ABSTRACT

I Like the hamburger, Star Wars can be consumed by all the family, from the youngest to the oldest of both sexes. It is less a novel than a market strategy designed to scoop up as much cash and pocket money as possible. It was helped in this aim by the commercial fact that in modern America there is virtually no product which cannot be copyrighted, patented, registered under a trademark, sponsored or franchised. The consumer could watch, read, listen to, drink, or play with Star Wars products. It came as a Twentieth Century Fox film, and a range of book, pictorial and print items, from the Ballantine and Random House division of the RCA conglomerate.

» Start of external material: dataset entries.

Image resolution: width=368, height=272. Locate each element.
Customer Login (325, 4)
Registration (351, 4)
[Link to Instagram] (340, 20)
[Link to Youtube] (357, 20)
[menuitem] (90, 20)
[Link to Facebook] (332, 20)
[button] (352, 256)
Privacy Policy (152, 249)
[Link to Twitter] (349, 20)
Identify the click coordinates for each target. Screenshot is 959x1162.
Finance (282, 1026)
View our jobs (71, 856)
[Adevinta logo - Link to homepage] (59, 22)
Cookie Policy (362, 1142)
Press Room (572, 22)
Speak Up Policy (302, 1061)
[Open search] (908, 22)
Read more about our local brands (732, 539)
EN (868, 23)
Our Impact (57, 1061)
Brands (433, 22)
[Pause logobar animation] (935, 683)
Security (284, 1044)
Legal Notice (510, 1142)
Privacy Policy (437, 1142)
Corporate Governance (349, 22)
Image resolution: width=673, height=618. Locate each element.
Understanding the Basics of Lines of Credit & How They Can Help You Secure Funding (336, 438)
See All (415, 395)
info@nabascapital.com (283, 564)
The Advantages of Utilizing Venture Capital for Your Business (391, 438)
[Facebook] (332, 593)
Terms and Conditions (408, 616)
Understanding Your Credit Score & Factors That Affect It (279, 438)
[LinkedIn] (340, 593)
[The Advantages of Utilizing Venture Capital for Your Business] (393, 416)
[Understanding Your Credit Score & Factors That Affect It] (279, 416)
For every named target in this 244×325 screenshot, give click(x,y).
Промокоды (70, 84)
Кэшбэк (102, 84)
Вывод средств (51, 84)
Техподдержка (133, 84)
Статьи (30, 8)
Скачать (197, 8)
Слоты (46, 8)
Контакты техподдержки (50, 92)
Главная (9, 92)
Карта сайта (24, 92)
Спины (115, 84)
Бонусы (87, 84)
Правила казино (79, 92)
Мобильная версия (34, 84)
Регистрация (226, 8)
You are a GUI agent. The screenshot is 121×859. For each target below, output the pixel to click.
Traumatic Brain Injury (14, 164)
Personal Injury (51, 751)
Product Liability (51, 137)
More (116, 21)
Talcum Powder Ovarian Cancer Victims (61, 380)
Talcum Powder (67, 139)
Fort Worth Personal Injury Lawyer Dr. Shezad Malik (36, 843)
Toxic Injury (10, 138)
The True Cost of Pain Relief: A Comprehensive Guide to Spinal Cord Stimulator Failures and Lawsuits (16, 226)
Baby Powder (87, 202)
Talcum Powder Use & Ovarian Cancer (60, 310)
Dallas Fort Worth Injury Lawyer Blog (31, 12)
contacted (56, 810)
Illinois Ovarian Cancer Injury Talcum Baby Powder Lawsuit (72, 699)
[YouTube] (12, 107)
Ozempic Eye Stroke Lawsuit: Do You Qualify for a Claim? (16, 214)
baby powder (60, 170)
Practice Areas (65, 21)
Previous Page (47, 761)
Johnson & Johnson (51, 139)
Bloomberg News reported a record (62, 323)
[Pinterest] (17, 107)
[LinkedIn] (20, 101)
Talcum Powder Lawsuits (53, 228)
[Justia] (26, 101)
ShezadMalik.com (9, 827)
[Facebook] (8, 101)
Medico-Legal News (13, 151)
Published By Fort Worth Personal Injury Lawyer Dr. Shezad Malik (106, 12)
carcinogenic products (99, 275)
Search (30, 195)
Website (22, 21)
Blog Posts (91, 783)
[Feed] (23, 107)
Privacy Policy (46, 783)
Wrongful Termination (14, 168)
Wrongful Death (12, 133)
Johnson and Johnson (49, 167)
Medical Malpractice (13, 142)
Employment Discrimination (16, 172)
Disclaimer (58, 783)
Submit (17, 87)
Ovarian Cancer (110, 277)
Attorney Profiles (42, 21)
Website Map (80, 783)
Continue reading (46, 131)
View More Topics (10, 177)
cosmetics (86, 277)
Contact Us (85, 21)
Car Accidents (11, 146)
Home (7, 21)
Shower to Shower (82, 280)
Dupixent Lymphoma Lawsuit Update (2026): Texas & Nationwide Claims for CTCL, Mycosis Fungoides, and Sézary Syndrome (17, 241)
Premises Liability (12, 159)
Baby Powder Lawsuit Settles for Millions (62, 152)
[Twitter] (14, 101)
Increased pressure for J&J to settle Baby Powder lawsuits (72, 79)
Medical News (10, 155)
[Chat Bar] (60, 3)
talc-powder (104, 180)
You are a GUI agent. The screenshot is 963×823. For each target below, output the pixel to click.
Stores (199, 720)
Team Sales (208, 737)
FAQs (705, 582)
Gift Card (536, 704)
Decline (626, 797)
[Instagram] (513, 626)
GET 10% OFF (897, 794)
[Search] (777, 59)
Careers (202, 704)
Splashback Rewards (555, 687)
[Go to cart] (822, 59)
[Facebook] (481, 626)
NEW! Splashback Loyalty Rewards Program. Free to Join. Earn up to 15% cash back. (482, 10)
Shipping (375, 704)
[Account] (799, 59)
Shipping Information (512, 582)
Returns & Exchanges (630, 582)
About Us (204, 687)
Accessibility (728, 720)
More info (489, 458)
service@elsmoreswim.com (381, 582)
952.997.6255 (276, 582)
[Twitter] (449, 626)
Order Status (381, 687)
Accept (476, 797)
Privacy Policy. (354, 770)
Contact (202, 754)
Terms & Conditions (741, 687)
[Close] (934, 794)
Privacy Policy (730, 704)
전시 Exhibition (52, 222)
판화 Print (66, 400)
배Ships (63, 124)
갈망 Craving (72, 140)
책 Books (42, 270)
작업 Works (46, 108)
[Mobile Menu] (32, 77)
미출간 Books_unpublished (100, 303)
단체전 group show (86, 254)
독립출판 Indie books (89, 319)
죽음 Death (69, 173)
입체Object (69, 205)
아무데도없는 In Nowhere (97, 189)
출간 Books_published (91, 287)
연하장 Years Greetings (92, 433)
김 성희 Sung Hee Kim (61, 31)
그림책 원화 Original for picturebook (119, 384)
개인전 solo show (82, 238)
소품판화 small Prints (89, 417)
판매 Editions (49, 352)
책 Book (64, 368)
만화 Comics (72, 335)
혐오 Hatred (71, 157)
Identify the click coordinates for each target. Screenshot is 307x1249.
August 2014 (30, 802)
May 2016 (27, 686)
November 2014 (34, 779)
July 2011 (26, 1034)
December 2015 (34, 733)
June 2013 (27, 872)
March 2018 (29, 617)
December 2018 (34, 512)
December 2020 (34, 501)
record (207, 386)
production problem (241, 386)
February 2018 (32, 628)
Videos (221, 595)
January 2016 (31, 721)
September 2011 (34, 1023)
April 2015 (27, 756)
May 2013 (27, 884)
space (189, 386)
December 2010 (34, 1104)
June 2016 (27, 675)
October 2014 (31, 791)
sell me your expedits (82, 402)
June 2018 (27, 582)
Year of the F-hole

LP records and myriad wall posters, comics, drinks, drink vessels, toy laser guns, models, board games etc. were everywhere to be had. In 1978 one could even buy Darth Vader ice-lollies, a fraction of whose price-like all the rest of the brand-named commodities-found their way back to the ‘Star Wars Corporation’. A whole thematic industry was set up on the Star Wars logo (t.m. TCF. Twentieth Century Fox went so far as to protect by trademark characters’ names, like ‘Chewbacca’). Its turnover was incalculable; but by 1979 the film alone was estimated to have made getting on for $200 m. on its modest $6½ m. production costs.